### Kutipan Sumber
--

Sangat berbeda sekali dengan para pemuda pasca-kemerdekaan (generasi x,y,z dan
alfa) yang identik dengan manja, alay dan hedon karena mereka tidak merasakan
pahitnya masa transisi dan masa di awal-awal kemerdekaan bangsa ini.
Mungkin
jika Presiden Soekarno menyaksikan fenomena merebaknya kaum alay di abad modern
ini mungkin hatinya akan sangat terpukul. Karena puluhan tahun yang lalu beliau
pernah mengestimasikan 10 pemuda saja untuk mengguncang dunia.
3.
Memaknai
Nasionalisme Dengan Teleskop Syukur
Memaknai
nasionalisme di era modern analogi kritisnya seperti ini; Indonesia adalah
rumah kita, jagalah kehormatannya sebagaimana kita menjaga kehormatan diri kita
dan nama keluarga kita. Sedangkan Malaysia, Timor Leste, Singapura, Brunnei
Darussalam dan lainnya mereka adalah tetangga dan teman kita.
Perlakukanlah
mereka sebagaimana kita bermuamalah dengan mereka secara islami. Memang benar
adanya bahwa ‘the youth today is the leader tomorrow’ pemuda pada hari ini
adalah pemimpin di masa yang akan datang. Dalam kata lain baik buruknya bangsa
di masa yang akan datang ditentukan oleh para pemudanya di masa kini. Maka
sudah sepatutnya semangat dan gelora nasionalisme ini mula-mula diprakarsai
oleh kaum Muda. Semangat nasionalisme yang jauh dari kata radikalisme, namun
nasionalisme yang diikat dengan tali simpul religiusitas yang sangat kuat.
4.
Menuju
Imperium NKRI
Dalam
bagian ini kita akan berbicara tentang kiat menuju imperium NKRI yang bukan
hanya imaginaterium. Imperium disini bukanlah menjadi bangsa penjajah seperti
di era Dean Deals, namun imperium yang lebih besar, yaitu ketika bangsa ini
tersirami keridhoan dan keberkahan dari Sang Maha Pencipta. Allah Subhanahu Wa Ta’ala berfirman, yang
artinya:
“Dan sekiranya penduduk
negeri-negeri itu beriman dan bertakwa, maka pasti akan kami limpahkan
keberkahan dari langit dan bumi, akan tetapi mereka mendustakan (ayat-ayat
Kami) itu, maka kami siksa mereka karena perbuatan mereka.” (QS.
Al-‘Araf: 96)
Sekiranya
bangsa Indonesia tidak terinfiltrasi dengan budaya barat dan menjaga nilai
nilai keislaman, Insya Alloh bangsa ini
dapat menjadi Imperium kaum Muslimin modern, karena kalau kita mau jujur
karakter bangsa kita ini lebih santun daripada bangsa lain. Buktinya Islam
datang ke indonesia dengan sangat aman, tidak perlu konflik fisik seperti di
negara lain.

--

### Data Tersedia

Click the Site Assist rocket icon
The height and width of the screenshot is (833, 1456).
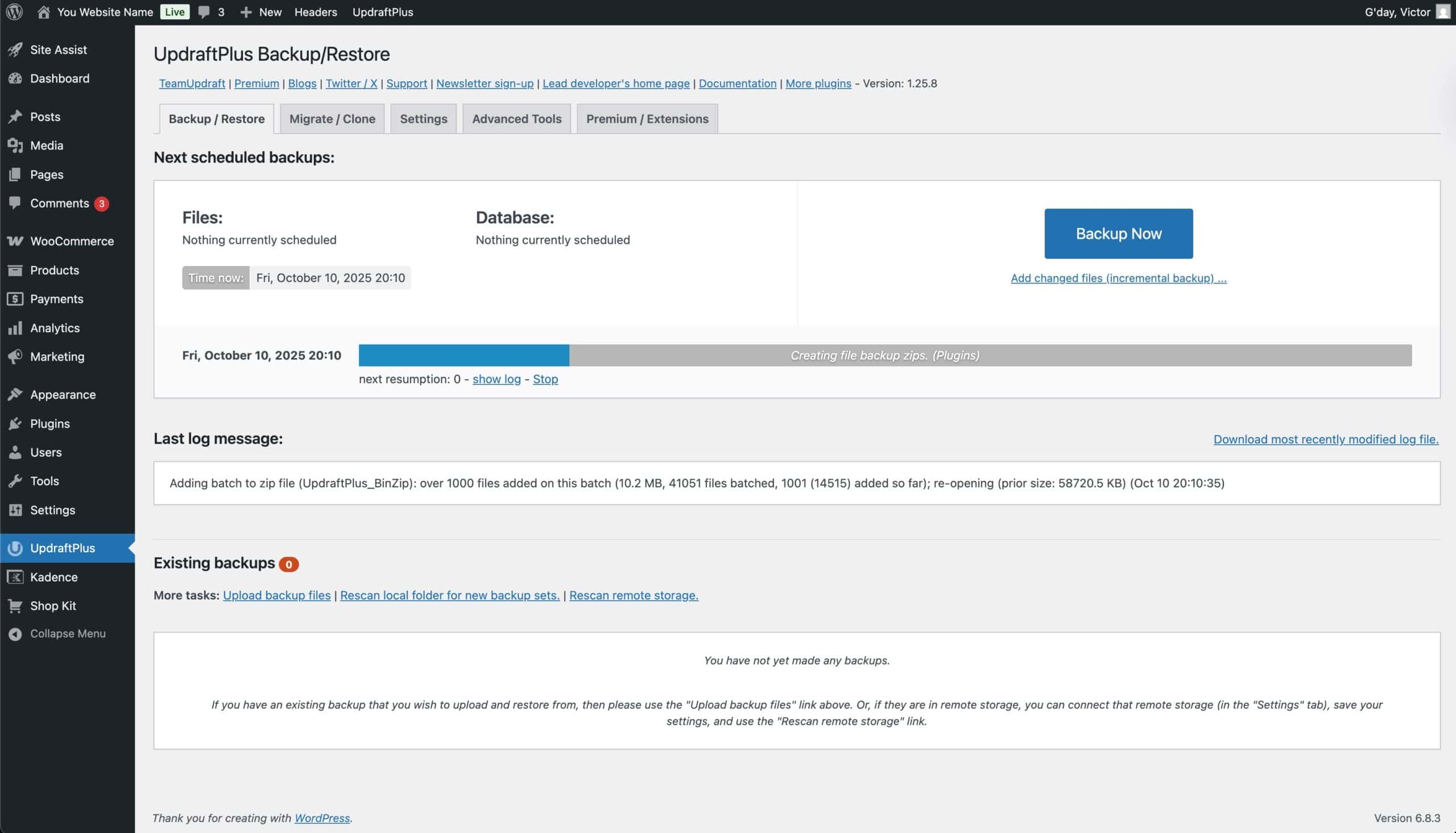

--

### Soal Latihan
Menurut kutipan sumber, berapa pemuda yang dulu diestimasikan Presiden Soekarno cukup untuk mengguncang dunia?

### Jawaban Benar
10 pemuda.